EXERCISE GOAL
In the forum post below, how many data nodes were set up for the cluster?

SOURCE DOCUMENT section start

I am working on ES for quite some time now and dealt with many issues
sometime by tuning my setting and analyzing logs to identify the
problem but this time I am clueless as there is no error in the logs.

Please suggest how can I hunt this down.


(jagdeep) #6

Hi Shay,

I have observed one more thing.. Earlier this crash was happening
after 24-48 hours. 3 indexes had replica count of 1 whereas other
indexes had replica count of 0. I configured only one data node for
this cluster hence cluster state was yellow. I was ignoring this for a
while.
3 days before I changed replica count to 0 and cluster state turned
green. Its been 72 hours and system is still up and running. I am
keeping a close eye on this cluster.
As per my understanding this is normal and expected behavior of ES and
dont sense yellow state or replica count behind this crash. Please
share any pointer towards this observation.

SOURCE DOCUMENT section end
EXCERPTED RECORDS section start

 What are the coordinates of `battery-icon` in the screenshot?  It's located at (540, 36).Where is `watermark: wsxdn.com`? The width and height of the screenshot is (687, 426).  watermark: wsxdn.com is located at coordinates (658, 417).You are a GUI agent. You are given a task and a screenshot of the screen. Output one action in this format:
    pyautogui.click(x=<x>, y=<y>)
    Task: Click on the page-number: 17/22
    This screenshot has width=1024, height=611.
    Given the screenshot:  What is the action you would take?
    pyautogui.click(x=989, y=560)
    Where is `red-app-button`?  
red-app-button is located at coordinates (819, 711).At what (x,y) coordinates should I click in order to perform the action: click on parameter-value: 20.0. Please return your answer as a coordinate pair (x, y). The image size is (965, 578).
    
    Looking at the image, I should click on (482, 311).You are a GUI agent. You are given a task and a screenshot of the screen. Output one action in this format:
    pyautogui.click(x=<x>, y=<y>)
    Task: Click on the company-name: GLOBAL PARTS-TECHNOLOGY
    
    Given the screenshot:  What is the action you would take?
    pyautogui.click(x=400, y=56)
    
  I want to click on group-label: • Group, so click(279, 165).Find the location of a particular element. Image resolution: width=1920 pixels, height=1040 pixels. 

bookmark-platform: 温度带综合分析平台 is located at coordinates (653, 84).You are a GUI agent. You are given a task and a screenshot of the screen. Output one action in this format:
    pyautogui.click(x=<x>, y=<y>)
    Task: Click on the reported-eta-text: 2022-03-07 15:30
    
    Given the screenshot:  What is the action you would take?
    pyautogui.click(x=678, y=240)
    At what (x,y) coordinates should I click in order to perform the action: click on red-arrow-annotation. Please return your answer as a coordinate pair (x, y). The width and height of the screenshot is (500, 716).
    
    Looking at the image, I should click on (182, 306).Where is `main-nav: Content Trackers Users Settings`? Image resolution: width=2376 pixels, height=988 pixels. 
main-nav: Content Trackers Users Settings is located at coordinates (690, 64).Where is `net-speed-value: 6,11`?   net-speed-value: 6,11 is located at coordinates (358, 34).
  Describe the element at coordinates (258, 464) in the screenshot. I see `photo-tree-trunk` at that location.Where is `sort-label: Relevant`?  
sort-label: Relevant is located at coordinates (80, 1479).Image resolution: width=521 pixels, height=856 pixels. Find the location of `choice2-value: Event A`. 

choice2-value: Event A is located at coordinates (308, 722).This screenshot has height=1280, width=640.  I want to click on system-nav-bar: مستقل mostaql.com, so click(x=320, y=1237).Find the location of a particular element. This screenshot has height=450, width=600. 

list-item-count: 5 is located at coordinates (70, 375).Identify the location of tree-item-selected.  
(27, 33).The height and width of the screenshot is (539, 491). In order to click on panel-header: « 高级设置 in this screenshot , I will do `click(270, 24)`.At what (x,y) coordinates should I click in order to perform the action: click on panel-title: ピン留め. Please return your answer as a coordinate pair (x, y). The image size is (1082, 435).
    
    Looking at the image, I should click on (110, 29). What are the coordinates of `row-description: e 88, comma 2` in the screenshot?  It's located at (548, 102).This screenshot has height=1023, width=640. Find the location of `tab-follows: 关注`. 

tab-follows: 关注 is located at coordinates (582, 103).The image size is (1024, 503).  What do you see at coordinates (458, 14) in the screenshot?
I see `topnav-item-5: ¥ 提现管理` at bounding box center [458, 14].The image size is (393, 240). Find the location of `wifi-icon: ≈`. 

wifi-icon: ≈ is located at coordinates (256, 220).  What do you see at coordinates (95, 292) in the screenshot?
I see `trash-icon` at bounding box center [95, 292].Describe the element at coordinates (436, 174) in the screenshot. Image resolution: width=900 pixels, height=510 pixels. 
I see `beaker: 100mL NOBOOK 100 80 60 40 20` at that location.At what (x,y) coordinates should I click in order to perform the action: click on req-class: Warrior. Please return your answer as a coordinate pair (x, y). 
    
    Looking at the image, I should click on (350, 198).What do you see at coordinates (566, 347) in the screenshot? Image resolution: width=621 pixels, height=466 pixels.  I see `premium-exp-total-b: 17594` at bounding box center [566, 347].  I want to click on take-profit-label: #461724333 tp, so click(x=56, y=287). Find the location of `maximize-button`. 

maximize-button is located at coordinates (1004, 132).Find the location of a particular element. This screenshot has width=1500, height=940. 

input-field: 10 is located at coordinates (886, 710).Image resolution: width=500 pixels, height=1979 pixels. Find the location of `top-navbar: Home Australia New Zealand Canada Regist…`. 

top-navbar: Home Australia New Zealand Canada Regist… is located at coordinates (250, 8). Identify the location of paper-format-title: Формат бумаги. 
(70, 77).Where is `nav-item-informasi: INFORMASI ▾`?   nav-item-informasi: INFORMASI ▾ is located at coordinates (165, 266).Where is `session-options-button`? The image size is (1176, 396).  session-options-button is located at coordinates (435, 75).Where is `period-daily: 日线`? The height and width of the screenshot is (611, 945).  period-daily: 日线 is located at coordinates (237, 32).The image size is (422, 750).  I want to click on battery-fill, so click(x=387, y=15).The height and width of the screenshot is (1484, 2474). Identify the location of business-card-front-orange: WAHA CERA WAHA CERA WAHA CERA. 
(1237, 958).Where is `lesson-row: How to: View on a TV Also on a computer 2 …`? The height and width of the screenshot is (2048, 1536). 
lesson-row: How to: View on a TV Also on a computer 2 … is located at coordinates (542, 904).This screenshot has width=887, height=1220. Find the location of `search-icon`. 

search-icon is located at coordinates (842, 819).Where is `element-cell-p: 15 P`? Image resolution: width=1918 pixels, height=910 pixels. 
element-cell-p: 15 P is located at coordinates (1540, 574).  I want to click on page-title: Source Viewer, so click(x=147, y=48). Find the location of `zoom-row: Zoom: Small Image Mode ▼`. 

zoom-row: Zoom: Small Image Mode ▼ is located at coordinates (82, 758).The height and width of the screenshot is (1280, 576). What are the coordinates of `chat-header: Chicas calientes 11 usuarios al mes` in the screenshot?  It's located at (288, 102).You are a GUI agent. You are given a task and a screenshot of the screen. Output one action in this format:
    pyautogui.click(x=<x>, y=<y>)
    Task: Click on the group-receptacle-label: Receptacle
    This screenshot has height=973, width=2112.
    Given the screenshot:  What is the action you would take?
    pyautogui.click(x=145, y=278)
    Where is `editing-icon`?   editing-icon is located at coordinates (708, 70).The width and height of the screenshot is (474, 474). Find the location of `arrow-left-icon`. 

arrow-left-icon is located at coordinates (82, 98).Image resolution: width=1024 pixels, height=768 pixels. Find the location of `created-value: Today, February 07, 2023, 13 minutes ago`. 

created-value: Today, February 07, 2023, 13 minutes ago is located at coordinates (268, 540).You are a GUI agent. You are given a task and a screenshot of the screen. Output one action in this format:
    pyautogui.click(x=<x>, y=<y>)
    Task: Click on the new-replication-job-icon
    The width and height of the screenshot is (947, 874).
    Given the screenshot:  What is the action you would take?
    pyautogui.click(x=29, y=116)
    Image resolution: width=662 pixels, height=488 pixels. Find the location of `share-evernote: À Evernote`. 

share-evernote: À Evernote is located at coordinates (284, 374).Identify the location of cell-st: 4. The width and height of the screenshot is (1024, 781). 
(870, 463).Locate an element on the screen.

EXCERPTED RECORDS section end

TASK RESPONSE
One data node.